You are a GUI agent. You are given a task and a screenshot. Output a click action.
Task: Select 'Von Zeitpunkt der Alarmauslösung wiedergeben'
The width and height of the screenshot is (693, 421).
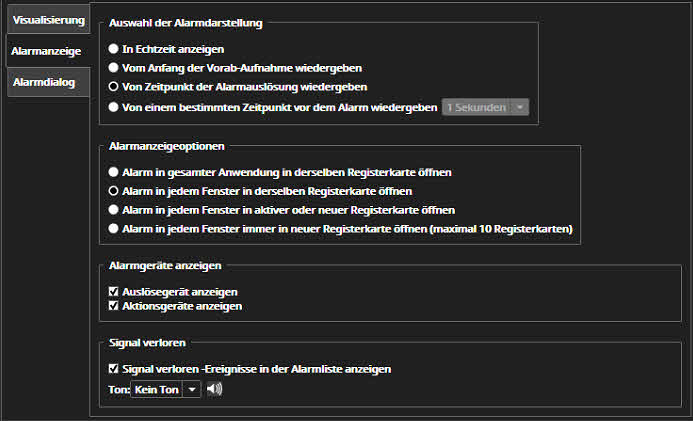114,87
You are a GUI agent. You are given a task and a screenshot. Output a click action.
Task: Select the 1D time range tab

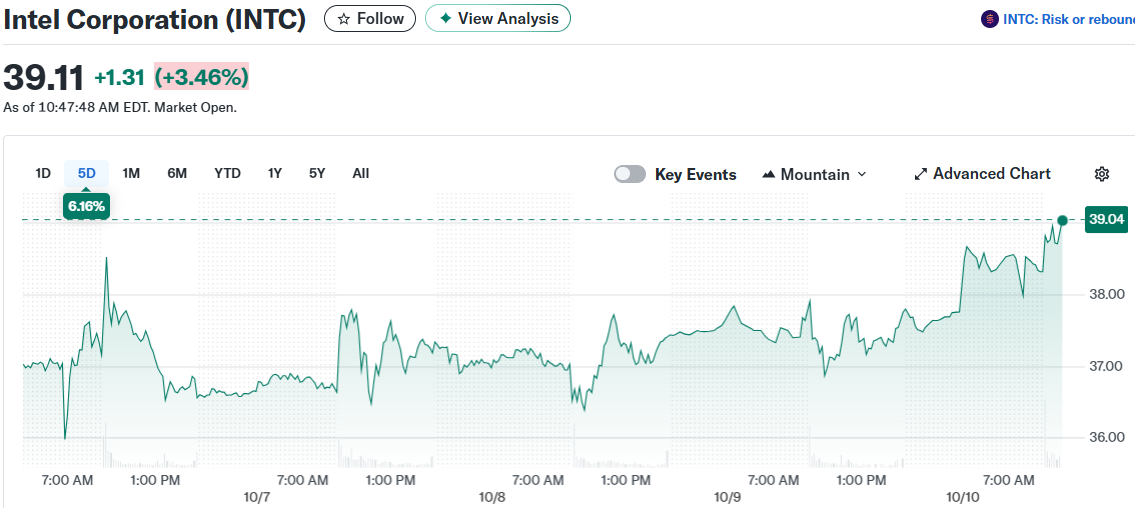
·····
> [WHAT IS REQUIRED]: Using the data above, say how many lines include "Select". No other reply is needed.

> [FINISHED EXERCISE]: 2